**Problem statement**.
Please convert all the records below into a Markdown table with two columns, Row and Entry. Put each line in its own row with a sequential number, and leave out blank lines.

** begin **

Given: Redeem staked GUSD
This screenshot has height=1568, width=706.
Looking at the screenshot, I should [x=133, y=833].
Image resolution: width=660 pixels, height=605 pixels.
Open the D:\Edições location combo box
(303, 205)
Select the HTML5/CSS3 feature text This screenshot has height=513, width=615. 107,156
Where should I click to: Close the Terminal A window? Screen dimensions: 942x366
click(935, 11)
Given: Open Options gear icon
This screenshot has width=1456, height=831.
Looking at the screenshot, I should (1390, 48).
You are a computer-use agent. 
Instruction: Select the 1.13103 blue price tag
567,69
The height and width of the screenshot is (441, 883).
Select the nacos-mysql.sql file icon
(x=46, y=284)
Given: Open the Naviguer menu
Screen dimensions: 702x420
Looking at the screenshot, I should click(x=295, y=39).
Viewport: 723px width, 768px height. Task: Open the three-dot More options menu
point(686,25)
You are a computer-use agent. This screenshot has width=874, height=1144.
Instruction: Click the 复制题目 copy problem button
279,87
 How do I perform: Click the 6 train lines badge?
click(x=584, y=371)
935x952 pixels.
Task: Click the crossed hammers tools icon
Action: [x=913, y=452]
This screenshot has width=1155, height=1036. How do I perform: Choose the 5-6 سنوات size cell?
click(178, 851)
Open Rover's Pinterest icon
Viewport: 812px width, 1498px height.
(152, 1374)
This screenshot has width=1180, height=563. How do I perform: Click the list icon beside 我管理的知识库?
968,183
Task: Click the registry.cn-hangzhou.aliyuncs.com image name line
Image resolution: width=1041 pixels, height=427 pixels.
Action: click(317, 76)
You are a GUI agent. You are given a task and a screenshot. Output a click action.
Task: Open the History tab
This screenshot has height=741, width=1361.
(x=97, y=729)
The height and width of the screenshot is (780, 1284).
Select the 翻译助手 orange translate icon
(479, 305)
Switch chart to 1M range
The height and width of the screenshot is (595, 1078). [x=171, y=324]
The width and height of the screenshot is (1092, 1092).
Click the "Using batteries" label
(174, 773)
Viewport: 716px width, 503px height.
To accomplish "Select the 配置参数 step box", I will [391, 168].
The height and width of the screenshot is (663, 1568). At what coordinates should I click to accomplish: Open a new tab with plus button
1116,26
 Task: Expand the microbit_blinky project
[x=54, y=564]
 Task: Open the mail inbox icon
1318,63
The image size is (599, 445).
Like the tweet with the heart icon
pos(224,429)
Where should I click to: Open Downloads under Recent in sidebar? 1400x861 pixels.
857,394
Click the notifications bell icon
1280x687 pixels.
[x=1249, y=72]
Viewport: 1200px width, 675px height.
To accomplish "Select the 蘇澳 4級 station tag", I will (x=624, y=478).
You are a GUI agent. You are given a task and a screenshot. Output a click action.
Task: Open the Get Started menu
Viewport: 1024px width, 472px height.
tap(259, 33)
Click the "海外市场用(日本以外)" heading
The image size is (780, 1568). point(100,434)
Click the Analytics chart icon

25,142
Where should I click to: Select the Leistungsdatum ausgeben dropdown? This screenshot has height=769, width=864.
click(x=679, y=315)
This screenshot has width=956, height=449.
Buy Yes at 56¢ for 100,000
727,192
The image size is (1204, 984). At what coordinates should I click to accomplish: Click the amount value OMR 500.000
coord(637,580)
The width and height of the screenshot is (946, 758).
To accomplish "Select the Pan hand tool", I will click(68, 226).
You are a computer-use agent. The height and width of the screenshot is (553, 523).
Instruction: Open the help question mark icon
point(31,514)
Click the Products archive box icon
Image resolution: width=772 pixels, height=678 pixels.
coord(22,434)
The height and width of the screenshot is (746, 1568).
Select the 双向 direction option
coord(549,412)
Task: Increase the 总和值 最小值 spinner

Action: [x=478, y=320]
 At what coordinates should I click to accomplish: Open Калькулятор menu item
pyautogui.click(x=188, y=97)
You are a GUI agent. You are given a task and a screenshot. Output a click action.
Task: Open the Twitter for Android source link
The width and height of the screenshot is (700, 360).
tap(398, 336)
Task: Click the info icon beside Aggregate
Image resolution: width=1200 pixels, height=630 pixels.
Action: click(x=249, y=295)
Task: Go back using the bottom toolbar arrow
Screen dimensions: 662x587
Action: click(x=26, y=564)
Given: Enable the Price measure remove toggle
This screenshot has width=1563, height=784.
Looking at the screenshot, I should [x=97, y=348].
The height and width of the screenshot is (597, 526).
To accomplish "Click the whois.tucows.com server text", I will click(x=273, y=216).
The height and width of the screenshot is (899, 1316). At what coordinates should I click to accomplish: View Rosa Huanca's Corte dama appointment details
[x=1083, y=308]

** end **

**Task response**.
| Row | Entry |
|---|---|
| 1 | Given: Redeem staked GUSD |
| 2 | This screenshot has height=1568, width=706. |
| 3 | Looking at the screenshot, I should [x=133, y=833]. |
| 4 | Image resolution: width=660 pixels, height=605 pixels. |
| 5 | Open the D:\Edições location combo box |
| 6 | (303, 205) |
| 7 | Select the HTML5/CSS3 feature text This screenshot has height=513, width=615. 107,156 |
| 8 | Where should I click to: Close the Terminal A window? Screen dimensions: 942x366 |
| 9 | click(935, 11) |
| 10 | Given: Open Options gear icon |
| 11 | This screenshot has width=1456, height=831. |
| 12 | Looking at the screenshot, I should (1390, 48). |
| 13 | You are a computer-use agent.  |
| 14 | Instruction: Select the 1.13103 blue price tag |
| 15 | 567,69 |
| 16 | The height and width of the screenshot is (441, 883). |
| 17 | Select the nacos-mysql.sql file icon |
| 18 | (x=46, y=284) |
| 19 | Given: Open the Naviguer menu |
| 20 | Screen dimensions: 702x420 |
| 21 | Looking at the screenshot, I should click(x=295, y=39). |
| 22 | Viewport: 723px width, 768px height. Task: Open the three-dot More options menu |
| 23 | point(686,25) |
| 24 | You are a computer-use agent. This screenshot has width=874, height=1144. |
| 25 | Instruction: Click the 复制题目 copy problem button |
| 26 | 279,87 |
| 27 |  How do I perform: Click the 6 train lines badge? |
| 28 | click(x=584, y=371) |
| 29 | 935x952 pixels. |
| 30 | Task: Click the crossed hammers tools icon |
| 31 | Action: [x=913, y=452] |
| 32 | This screenshot has width=1155, height=1036. How do I perform: Choose the 5-6 سنوات size cell? |
| 33 | click(178, 851) |
| 34 | Open Rover's Pinterest icon |
| 35 | Viewport: 812px width, 1498px height. |
| 36 | (152, 1374) |
| 37 | This screenshot has width=1180, height=563. How do I perform: Click the list icon beside 我管理的知识库? |
| 38 | 968,183 |
| 39 | Task: Click the registry.cn-hangzhou.aliyuncs.com image name line |
| 40 | Image resolution: width=1041 pixels, height=427 pixels. |
| 41 | Action: click(317, 76) |
| 42 | You are a GUI agent. You are given a task and a screenshot. Output a click action. |
| 43 | Task: Open the History tab |
| 44 | This screenshot has height=741, width=1361. |
| 45 | (x=97, y=729) |
| 46 | The height and width of the screenshot is (780, 1284). |
| 47 | Select the 翻译助手 orange translate icon |
| 48 | (479, 305) |
| 49 | Switch chart to 1M range |
| 50 | The height and width of the screenshot is (595, 1078). [x=171, y=324] |
| 51 | The width and height of the screenshot is (1092, 1092). |
| 52 | Click the "Using batteries" label |
| 53 | (174, 773) |
| 54 | Viewport: 716px width, 503px height. |
| 55 | To accomplish "Select the 配置参数 step box", I will [391, 168]. |
| 56 | The height and width of the screenshot is (663, 1568). At what coordinates should I click to accomplish: Open a new tab with plus button |
| 57 | 1116,26 |
| 58 |  Task: Expand the microbit_blinky project |
| 59 | [x=54, y=564] |
| 60 |  Task: Open the mail inbox icon |
| 61 | 1318,63 |
| 62 | The image size is (599, 445). |
| 63 | Like the tweet with the heart icon |
| 64 | pos(224,429) |
| 65 | Where should I click to: Open Downloads under Recent in sidebar? 1400x861 pixels. |
| 66 | 857,394 |
| 67 | Click the notifications bell icon |
| 68 | 1280x687 pixels. |
| 69 | [x=1249, y=72] |
| 70 | Viewport: 1200px width, 675px height. |
| 71 | To accomplish "Select the 蘇澳 4級 station tag", I will (x=624, y=478). |
| 72 | You are a GUI agent. You are given a task and a screenshot. Output a click action. |
| 73 | Task: Open the Get Started menu |
| 74 | Viewport: 1024px width, 472px height. |
| 75 | tap(259, 33) |
| 76 | Click the "海外市场用(日本以外)" heading |
| 77 | The image size is (780, 1568). point(100,434) |
| 78 | Click the Analytics chart icon |
| 79 | 25,142 |
| 80 | Where should I click to: Select the Leistungsdatum ausgeben dropdown? This screenshot has height=769, width=864. |
| 81 | click(x=679, y=315) |
| 82 | This screenshot has width=956, height=449. |
| 83 | Buy Yes at 56¢ for 100,000 |
| 84 | 727,192 |
| 85 | The image size is (1204, 984). At what coordinates should I click to accomplish: Click the amount value OMR 500.000 |
| 86 | coord(637,580) |
| 87 | The width and height of the screenshot is (946, 758). |
| 88 | To accomplish "Select the Pan hand tool", I will click(68, 226). |
| 89 | You are a computer-use agent. The height and width of the screenshot is (553, 523). |
| 90 | Instruction: Open the help question mark icon |
| 91 | point(31,514) |
| 92 | Click the Products archive box icon |
| 93 | Image resolution: width=772 pixels, height=678 pixels. |
| 94 | coord(22,434) |
| 95 | The height and width of the screenshot is (746, 1568). |
| 96 | Select the 双向 direction option |
| 97 | coord(549,412) |
| 98 | Task: Increase the 总和值 最小值 spinner |
| 99 | Action: [x=478, y=320] |
| 100 |  At what coordinates should I click to accomplish: Open Калькулятор menu item |
| 101 | pyautogui.click(x=188, y=97) |
| 102 | You are a GUI agent. You are given a task and a screenshot. Output a click action. |
| 103 | Task: Open the Twitter for Android source link |
| 104 | The width and height of the screenshot is (700, 360). |
| 105 | tap(398, 336) |
| 106 | Task: Click the info icon beside Aggregate |
| 107 | Image resolution: width=1200 pixels, height=630 pixels. |
| 108 | Action: click(x=249, y=295) |
| 109 | Task: Go back using the bottom toolbar arrow |
| 110 | Screen dimensions: 662x587 |
| 111 | Action: click(x=26, y=564) |
| 112 | Given: Enable the Price measure remove toggle |
| 113 | This screenshot has width=1563, height=784. |
| 114 | Looking at the screenshot, I should [x=97, y=348]. |
| 115 | The height and width of the screenshot is (597, 526). |
| 116 | To accomplish "Click the whois.tucows.com server text", I will click(x=273, y=216). |
| 117 | The height and width of the screenshot is (899, 1316). At what coordinates should I click to accomplish: View Rosa Huanca's Corte dama appointment details |
| 118 | [x=1083, y=308] |